A Universidad de Chile enfrentou o Palestino, no último sábado, pela Copa do Chile, mas, antes de a partida começar, Isaac Díaz e David Pizarro, dois jogadores de La U, correram portando coroas de flores em direção ao setor do Estádio Nacional de Santiago, atrás de um dos gols, que em 2015 se transformou em um memorial em homenagem aos mortos, presos e torturados naquele estádio durante a ditadura de Augusto Pinochet.

O golpe de Estado que derrubou Salvador Allende, em 11 de setembro de 1973, prestes a completar 45 anos, prendeu tanta gente que os quartéis e cadeias ficaram rapidamente lotadas. Foi necessário recorrer aos estádios como solução temporária e, nesse processo, o Nacional de Santiago tornou-se a maior prisão da ditadura de Pinochet naqueles primeiros meses de regime.

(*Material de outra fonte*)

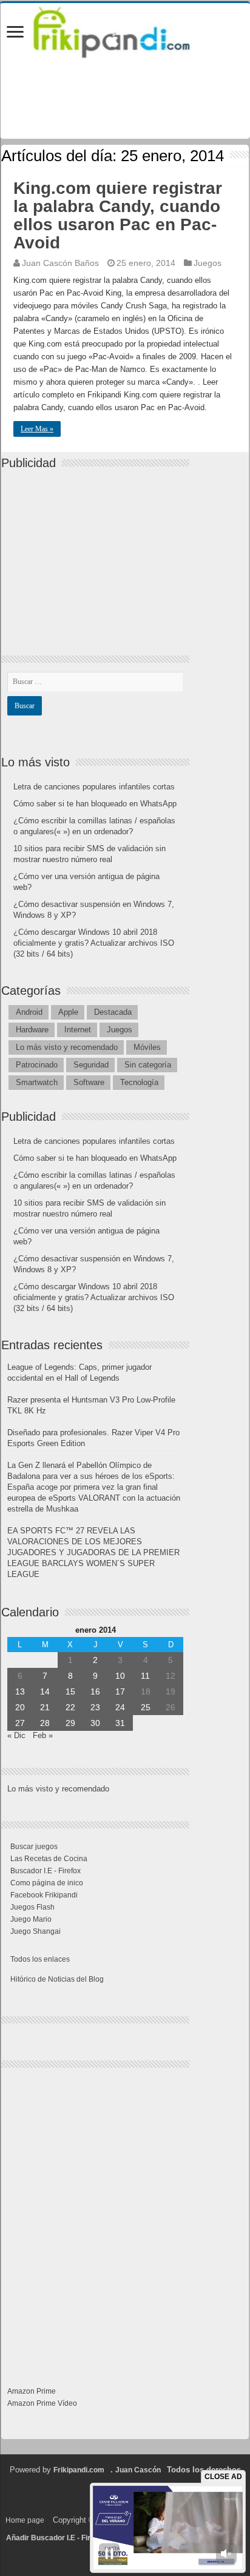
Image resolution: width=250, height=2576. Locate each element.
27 (20, 1723)
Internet (77, 1029)
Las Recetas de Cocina (48, 1858)
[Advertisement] (98, 552)
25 (145, 1707)
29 (70, 1723)
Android (29, 1012)
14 (45, 1691)
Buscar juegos (34, 1846)
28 (45, 1723)
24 (120, 1707)
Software (88, 1082)
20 (20, 1707)
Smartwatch (37, 1082)
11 (145, 1676)
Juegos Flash (32, 1907)
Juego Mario (31, 1919)
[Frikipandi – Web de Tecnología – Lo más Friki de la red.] (125, 29)
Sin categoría (147, 1064)
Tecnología (139, 1082)
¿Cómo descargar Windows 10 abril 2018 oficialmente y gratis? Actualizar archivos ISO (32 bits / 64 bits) (93, 943)
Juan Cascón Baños (60, 263)
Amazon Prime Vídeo (42, 2403)
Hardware (32, 1029)
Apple (68, 1012)
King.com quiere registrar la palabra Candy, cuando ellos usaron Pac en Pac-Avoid (117, 215)
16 (95, 1691)
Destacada (113, 1012)
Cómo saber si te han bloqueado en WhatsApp (95, 803)
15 (70, 1691)
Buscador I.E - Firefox (45, 1871)
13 (20, 1691)
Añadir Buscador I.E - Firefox (56, 2538)
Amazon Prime (31, 2391)
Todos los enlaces (40, 1959)
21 (45, 1707)
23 (95, 1707)
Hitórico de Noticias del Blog (57, 1979)
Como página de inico (46, 1883)
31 (120, 1723)
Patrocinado (37, 1064)
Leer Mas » (37, 429)
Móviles (147, 1047)
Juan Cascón (138, 2470)
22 (70, 1707)
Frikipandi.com (78, 2470)
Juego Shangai (35, 1931)
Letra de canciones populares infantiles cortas (94, 786)
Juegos (207, 263)
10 (120, 1676)
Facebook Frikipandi (44, 1895)
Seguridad (91, 1064)
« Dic (16, 1735)
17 (120, 1691)
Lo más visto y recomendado (67, 1047)
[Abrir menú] (15, 33)
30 (95, 1723)
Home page (24, 2520)
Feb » (43, 1735)
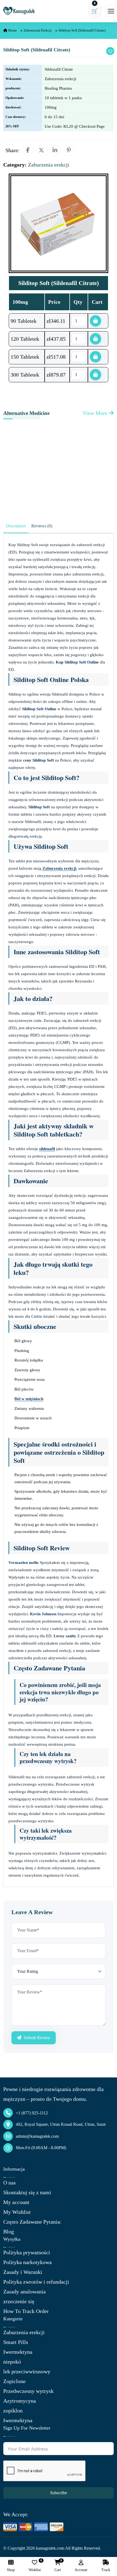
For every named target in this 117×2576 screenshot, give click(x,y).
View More (96, 413)
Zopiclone (14, 2381)
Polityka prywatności (26, 2252)
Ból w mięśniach (28, 1399)
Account (81, 2570)
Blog (8, 2231)
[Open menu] (111, 11)
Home (12, 30)
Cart (57, 2566)
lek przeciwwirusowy (26, 2371)
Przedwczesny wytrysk (28, 2391)
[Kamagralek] (19, 11)
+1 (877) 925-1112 (32, 2113)
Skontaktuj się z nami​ (27, 2192)
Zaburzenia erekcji (38, 30)
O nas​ (9, 2183)
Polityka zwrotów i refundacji (36, 2282)
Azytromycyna (19, 2401)
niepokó (12, 2362)
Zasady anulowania (24, 2292)
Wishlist (35, 2566)
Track (105, 2570)
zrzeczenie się (18, 2301)
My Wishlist (17, 2212)
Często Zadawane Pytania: (32, 2222)
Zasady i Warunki (22, 2272)
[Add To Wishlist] (110, 51)
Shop (11, 2570)
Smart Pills (15, 2342)
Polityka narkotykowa (27, 2262)
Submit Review (36, 2037)
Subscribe (58, 2492)
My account (16, 2202)
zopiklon (13, 2411)
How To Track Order (26, 2311)
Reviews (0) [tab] (41, 526)
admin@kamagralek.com (37, 2136)
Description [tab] (16, 526)
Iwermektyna (17, 2352)
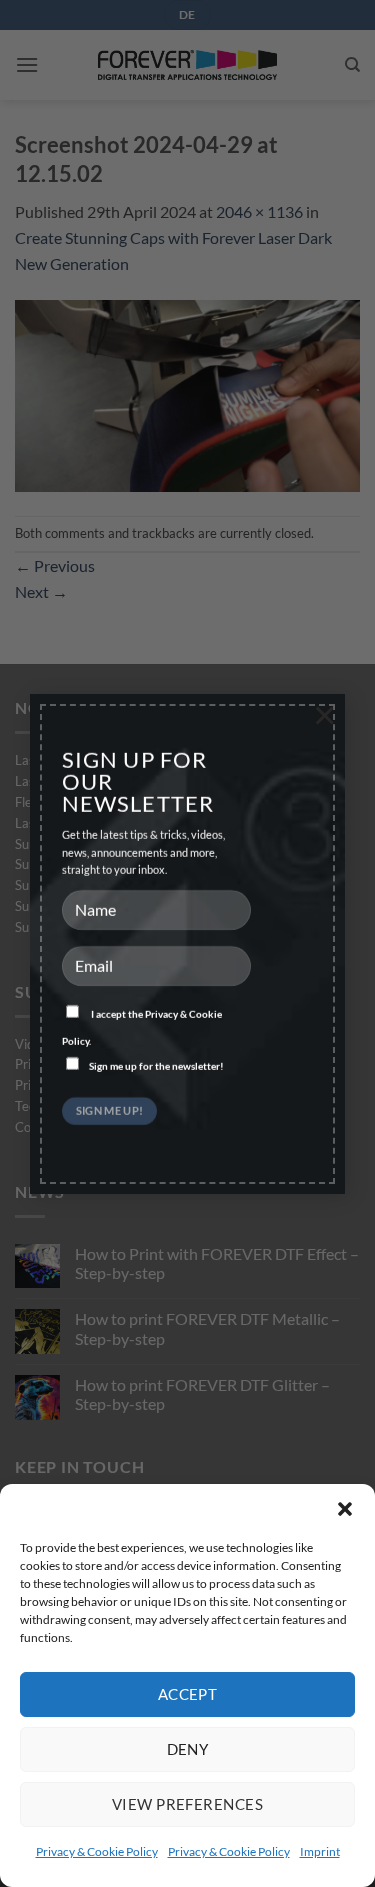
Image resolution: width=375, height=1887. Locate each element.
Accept (188, 1694)
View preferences (187, 1804)
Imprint (320, 1851)
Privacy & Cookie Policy (97, 1851)
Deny (188, 1749)
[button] (345, 1509)
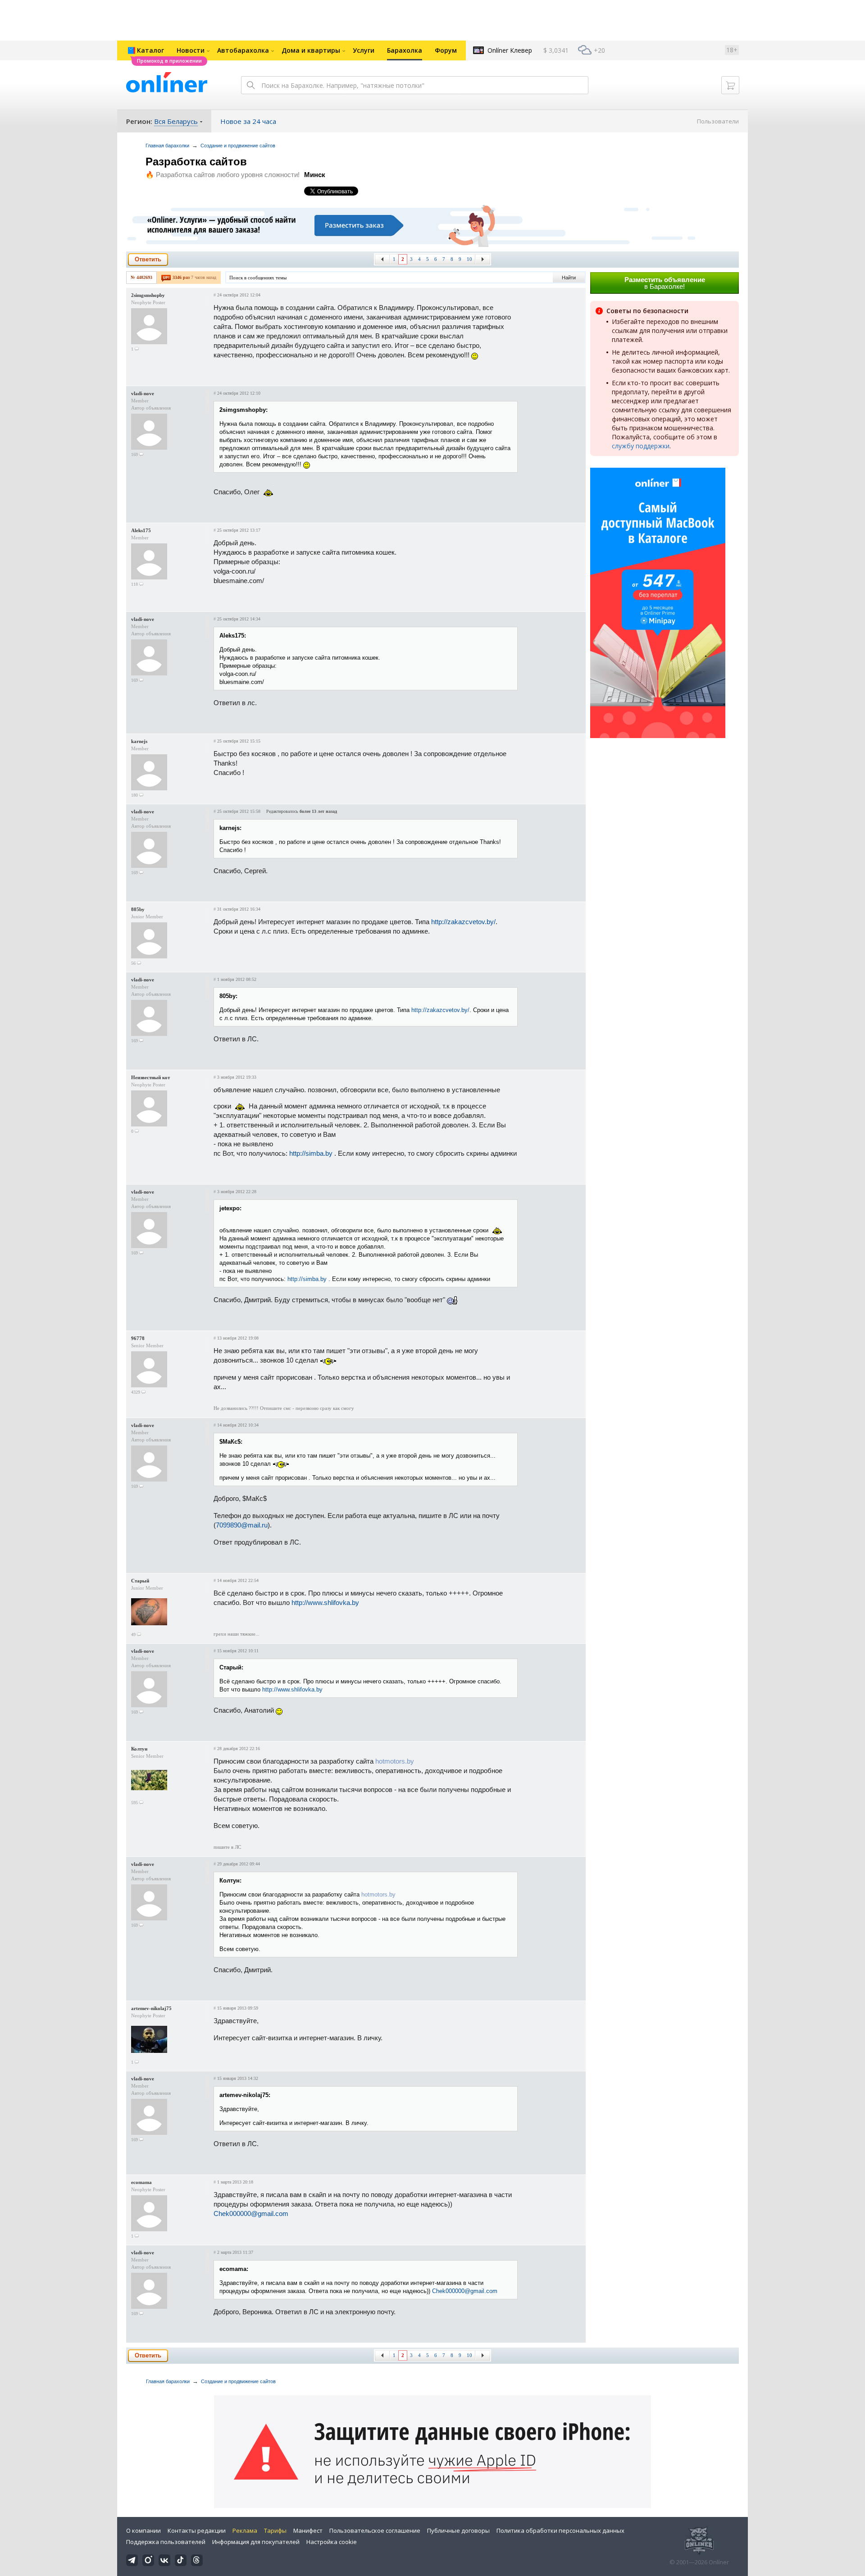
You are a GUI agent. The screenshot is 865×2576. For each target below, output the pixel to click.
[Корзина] (730, 85)
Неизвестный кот (150, 1077)
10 (469, 259)
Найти (569, 277)
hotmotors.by (394, 1761)
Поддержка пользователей (165, 2542)
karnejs (139, 741)
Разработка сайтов (196, 161)
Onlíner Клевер (509, 50)
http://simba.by (310, 1153)
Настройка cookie (331, 2542)
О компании (143, 2530)
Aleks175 (141, 530)
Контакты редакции (197, 2530)
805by (138, 909)
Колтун (139, 1748)
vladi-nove (142, 393)
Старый (140, 1580)
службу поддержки (640, 446)
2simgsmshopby (148, 295)
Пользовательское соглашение (374, 2530)
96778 (138, 1338)
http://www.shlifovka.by (325, 1602)
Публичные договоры (458, 2530)
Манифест (308, 2530)
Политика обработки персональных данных (560, 2530)
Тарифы (275, 2530)
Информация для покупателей (256, 2542)
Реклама (244, 2530)
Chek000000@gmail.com (251, 2213)
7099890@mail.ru (242, 1525)
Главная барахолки (167, 145)
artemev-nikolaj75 (151, 2008)
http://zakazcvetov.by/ (463, 922)
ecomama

Ele parou de ser usado sistematicamente para deter “inimigos do regime” apenas em novembro de 1973, quando o Chile deveria utilizá-lo para enfrentar a União Soviética, em repescagem das Eliminatórias para a Copa de 1974. Os soviéticos boicotaram a partida por motivos políticos e deram a classificação aos chilenos por WO.

Para saber mais sobre a história do Nacional de Santiago, recomendamos o livro La Cancha Infame, do jornalista Mauricio Brum, que escreveu um texto sobre o assunto para o Impedimento, mas que infelizmente não está mais no ar.

Aquele local, a Escotilha 8, foi escolhido especialmente porque era um espaço onde os presos podiam ser vistos pelos familiares e amigos que se reuniam no lado de fora do estádio. E foi lá que Díaz e Pizarro, como ano passado, depositaram suas homenagens.